* Document passage *
The rule of thumb I use when explaining English words/phrases is that if a standard dictionary (Merriam-Webster) defines it one way and I am using it a way not defined in a standard dictionary but one that is typically found in a dictionary like urban dictionary then I typically link to the urban dictionary definition, or where the definition as I mean is defined.

Don’t worry about it so much as if someone doesn’t understand you, they will post a question. I just like to do it because it is easy and I know how hard it is sometimes to understand a language when you are not a native speaker.

1 Like
23

A clause will contain a head and possibly a body. A head without a body is a fact.

In the clause

travel_01_helper(X,Y,Path0,[(Mode,Y)|Path0]) :-
    (
        (byCar(X,Y),Mode = car)
    ;
        (byTrain(X,Y),Mode = train)
    ;
        (byPlane(X,Y),Mode = plane)
    ),
    \+ member((_,Y),Path0).

The head is

travel_01_helper(X,Y,Path0,[(Mode,Y)|Path0])

and the body is

    (
        (byCar(X,Y),Mode = car)
    ;
        (byTrain(X,Y),Mode = train)
    ;
        (byPlane(X,Y),Mode = plane)
    ),
    \+ member((_,Y),Path0).

Now to help in understanding how a body of a clause works, here are examples that are very simple and get more complex.

Remember that with logic,
if any part of and expression is false, the entire expression is false
if any part of or expression is true, the entire expression is true

Remember that in Prolog
, means logical and
; means logical or
\+ means logical not
() group logical expressions.

When SWI-Prolog returns a result that ends with . there are no more possible answers. When SWI-Prolog returns a result that ends with ; there are more possible answers, so press the space bar to continue seeing them.

Prolog will keep seeking more answers as long as there is a possible way for the clause (logic) to be true.

Example clauses. Results of running follow.

% true
clause_1 :-
    true.

 % false
 clause_2 :-
    false.

 % true and true
 clause_3 :-
    true,
    true.

 % true and false
 clause_4 :-
    true,
    false.

% false and true
clause_5 :-
   false,
   true.

 % true or true
 clause_6 :-
    true;
    true.

 % true or true but done with predicates other than true which output to the screen when executed.

* Listed records *
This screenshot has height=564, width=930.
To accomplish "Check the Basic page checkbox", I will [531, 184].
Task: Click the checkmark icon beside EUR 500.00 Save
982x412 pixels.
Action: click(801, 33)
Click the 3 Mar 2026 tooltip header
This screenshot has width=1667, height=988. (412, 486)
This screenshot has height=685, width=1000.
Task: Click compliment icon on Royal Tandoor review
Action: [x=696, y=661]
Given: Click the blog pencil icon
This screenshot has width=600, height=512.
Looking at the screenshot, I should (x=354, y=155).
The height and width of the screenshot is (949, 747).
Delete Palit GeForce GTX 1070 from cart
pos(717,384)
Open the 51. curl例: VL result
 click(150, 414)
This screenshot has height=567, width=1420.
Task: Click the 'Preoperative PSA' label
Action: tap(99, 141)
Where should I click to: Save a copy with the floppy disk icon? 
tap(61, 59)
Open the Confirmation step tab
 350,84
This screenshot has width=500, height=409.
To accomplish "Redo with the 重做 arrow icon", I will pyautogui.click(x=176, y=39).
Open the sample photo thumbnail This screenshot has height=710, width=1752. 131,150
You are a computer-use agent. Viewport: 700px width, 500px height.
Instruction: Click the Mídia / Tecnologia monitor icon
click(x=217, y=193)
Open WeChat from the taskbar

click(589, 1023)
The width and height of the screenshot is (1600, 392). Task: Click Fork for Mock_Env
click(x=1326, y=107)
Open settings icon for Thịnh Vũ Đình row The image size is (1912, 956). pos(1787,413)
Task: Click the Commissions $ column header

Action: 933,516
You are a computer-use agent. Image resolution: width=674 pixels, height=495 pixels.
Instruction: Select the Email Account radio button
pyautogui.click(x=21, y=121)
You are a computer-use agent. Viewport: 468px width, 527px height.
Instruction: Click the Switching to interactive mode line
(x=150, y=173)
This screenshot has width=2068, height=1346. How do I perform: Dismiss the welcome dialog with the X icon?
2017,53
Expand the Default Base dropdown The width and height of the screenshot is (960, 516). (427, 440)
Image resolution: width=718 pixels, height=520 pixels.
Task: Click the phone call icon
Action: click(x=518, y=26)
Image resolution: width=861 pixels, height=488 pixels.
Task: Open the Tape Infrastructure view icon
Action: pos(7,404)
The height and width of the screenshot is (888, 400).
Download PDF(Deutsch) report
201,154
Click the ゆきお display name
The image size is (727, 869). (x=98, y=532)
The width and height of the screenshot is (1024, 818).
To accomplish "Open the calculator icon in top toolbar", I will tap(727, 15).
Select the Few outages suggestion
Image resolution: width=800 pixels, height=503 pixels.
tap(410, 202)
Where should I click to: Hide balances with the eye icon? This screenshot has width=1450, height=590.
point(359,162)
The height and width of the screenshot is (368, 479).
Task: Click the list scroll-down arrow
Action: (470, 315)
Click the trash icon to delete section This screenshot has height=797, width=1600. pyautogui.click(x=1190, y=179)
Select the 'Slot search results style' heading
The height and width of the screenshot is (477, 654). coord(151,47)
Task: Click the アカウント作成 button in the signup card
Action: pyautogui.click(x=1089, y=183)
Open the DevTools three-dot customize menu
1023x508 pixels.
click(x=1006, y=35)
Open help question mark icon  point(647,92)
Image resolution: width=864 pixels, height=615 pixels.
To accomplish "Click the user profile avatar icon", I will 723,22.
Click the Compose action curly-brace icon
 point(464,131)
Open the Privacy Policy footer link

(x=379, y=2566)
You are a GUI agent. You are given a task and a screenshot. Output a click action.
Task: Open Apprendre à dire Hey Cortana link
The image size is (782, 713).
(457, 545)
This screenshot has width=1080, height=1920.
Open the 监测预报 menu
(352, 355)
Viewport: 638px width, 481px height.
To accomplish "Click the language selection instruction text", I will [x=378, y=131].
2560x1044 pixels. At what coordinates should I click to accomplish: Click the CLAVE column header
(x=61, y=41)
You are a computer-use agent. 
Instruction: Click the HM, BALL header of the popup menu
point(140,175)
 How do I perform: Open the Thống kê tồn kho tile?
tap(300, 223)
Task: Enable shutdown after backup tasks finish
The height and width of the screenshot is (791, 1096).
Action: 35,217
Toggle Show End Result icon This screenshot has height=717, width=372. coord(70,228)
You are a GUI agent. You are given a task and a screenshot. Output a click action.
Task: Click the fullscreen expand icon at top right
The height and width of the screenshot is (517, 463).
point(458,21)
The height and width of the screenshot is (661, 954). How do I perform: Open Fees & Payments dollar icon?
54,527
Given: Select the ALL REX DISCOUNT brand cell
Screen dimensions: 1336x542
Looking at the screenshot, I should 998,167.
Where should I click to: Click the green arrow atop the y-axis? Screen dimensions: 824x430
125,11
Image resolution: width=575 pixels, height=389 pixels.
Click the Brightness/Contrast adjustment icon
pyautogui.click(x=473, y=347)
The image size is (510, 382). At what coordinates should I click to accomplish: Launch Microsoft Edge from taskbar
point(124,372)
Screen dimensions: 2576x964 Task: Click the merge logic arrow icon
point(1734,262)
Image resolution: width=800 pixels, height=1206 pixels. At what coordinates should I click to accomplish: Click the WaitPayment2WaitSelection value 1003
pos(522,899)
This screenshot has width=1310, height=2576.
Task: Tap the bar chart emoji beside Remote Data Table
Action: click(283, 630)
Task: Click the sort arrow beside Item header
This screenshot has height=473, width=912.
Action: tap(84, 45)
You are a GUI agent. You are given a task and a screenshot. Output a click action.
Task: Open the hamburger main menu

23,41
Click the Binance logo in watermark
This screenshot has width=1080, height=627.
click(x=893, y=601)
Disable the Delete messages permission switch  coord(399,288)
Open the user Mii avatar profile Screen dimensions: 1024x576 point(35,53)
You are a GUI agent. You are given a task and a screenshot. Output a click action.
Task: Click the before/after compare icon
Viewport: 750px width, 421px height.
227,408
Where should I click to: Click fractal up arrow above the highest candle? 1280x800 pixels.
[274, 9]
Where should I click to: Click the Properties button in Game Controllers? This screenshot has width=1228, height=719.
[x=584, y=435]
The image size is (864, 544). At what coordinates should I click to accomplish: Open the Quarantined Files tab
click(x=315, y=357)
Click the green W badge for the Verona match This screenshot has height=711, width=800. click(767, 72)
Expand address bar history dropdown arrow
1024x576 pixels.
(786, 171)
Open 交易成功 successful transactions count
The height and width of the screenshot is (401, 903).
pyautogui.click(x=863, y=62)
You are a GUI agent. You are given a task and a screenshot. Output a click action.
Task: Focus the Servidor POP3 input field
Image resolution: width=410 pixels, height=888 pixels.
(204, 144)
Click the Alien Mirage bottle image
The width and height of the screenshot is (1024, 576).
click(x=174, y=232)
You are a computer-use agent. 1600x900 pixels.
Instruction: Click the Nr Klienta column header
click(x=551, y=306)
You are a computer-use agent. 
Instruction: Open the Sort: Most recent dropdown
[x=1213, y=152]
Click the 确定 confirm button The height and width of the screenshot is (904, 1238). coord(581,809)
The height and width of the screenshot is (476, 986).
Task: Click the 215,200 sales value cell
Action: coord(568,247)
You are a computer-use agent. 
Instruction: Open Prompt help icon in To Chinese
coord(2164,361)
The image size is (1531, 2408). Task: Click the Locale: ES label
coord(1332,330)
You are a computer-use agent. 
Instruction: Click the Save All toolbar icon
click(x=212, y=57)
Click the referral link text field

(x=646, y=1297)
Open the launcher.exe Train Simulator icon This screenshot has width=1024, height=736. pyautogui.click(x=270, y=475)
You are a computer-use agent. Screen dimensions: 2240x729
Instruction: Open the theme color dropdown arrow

* Task 1 *
According to the Prolog forum post, what is a clause head without a body called?
* Task 2 *
Reproduce the part of the Prolog forum post from "The rule of" up to and including "body is a fact.", without changing a character.

* Finished answer 1 *
A fact.

* Finished answer 2 *
The rule of thumb I use when explaining English words/phrases is that if a standard dictionary (Merriam-Webster) defines it one way and I am using it a way not defined in a standard dictionary but one that is typically found in a dictionary like urban dictionary then I typically link to the urban dictionary definition, or where the definition as I mean is defined.

Don’t worry about it so much as if someone doesn’t understand you, they will post a question. I just like to do it because it is easy and I know how hard it is sometimes to understand a language when you are not a native speaker.

1 Like
23

A clause will contain a head and possibly a body. A head without a body is a fact.